28ms C++ Solution with Comments Using DP


  • -1
    H
    class Solution {
    public: int minCostII(vector<vector<int>>& costs) {
        // corner case
        if(costs.size() ==0){
            return 0;
        }
        if(costs[0].size() ==0){
            return 0;
        }
        // create a matrix for dynamic programming
        // dp[i][j] will be the minimum total cost up to (i+1) th house if (i+1)th house
        // is painted with color j+1. 
        // (0th row represent the cost for the first house)

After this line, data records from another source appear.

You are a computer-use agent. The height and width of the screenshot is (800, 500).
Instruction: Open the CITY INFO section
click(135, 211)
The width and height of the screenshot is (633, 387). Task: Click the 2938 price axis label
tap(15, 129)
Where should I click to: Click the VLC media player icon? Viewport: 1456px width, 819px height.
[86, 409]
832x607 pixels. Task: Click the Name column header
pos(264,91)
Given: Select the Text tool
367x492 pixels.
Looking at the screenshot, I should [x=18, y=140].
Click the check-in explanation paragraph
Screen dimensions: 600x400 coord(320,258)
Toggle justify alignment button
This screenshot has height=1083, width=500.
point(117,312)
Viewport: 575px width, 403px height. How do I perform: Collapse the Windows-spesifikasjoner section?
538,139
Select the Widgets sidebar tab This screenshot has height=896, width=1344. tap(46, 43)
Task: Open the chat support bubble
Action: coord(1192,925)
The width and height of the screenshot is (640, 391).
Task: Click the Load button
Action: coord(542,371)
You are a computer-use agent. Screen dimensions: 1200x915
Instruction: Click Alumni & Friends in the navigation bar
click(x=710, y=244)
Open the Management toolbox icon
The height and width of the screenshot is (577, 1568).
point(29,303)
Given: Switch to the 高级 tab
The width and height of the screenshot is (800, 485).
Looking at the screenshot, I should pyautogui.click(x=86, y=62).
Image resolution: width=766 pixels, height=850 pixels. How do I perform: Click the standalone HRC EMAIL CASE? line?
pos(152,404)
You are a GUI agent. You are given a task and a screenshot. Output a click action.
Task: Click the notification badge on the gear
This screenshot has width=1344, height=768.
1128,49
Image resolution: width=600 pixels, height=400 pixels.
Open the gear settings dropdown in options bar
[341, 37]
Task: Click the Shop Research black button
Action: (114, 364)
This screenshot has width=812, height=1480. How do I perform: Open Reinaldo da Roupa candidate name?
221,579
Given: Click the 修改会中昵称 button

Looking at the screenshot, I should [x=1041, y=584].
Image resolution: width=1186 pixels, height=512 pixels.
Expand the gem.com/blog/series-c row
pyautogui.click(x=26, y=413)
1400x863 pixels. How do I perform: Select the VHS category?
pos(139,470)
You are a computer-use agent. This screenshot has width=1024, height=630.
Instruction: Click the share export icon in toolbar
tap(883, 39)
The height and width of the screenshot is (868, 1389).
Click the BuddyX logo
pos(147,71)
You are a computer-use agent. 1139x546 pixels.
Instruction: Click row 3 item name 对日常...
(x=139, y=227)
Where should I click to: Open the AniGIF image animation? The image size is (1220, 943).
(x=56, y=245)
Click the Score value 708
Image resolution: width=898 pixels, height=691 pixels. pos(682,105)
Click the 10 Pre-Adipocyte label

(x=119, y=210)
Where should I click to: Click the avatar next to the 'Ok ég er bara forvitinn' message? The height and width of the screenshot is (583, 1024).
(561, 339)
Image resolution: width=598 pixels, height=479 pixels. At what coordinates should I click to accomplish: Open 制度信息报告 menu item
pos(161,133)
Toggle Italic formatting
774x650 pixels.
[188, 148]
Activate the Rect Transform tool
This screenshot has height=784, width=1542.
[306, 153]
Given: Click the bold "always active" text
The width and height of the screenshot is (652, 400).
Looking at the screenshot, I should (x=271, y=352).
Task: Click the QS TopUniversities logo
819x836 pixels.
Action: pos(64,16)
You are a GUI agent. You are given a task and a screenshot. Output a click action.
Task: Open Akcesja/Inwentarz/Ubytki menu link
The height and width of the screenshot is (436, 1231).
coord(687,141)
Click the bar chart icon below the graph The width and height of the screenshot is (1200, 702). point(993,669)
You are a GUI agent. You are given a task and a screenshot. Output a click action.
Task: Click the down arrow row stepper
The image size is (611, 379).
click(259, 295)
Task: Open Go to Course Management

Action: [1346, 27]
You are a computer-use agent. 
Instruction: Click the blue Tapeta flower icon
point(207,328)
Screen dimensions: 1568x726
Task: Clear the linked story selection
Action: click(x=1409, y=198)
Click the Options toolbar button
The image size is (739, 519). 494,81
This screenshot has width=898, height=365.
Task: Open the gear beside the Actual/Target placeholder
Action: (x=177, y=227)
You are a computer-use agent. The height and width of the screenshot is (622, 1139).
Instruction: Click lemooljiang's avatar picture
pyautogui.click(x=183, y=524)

        vector<vector<int> > dp(costs.size(),vector<int>(costs[0].size(),0));
        
        // create variables for find the smallest cost for the first house as
        // well as the second smallest cost for the first house
    
        int min = numeric_limits<int>::max();
        int secmin = numeric_limits<int>::max();
        int min_index = -1;
        int secmin_index = -1;
        for(int j = 0; j<costs[0].size();j++){
            if(costs[0][j]<min)
            {
                secmin = min;
                secmin_index = min_index;
                min = costs[0][j];
                min_index = j;
                
            }
            else if(costs[0][j]<secmin)
            {
                secmin = costs[0][j];
                secmin_index = j;
            }
            dp[0][j] = costs[0][j];
            
        }
    
        int prev_row_min_index = min_index;
        int prev_row_secmin_index = secmin_index;
        
        // the update formula is
        // dp[i][j] = cost[i][j]+ min(dp[i-1][j']) where j' is not j.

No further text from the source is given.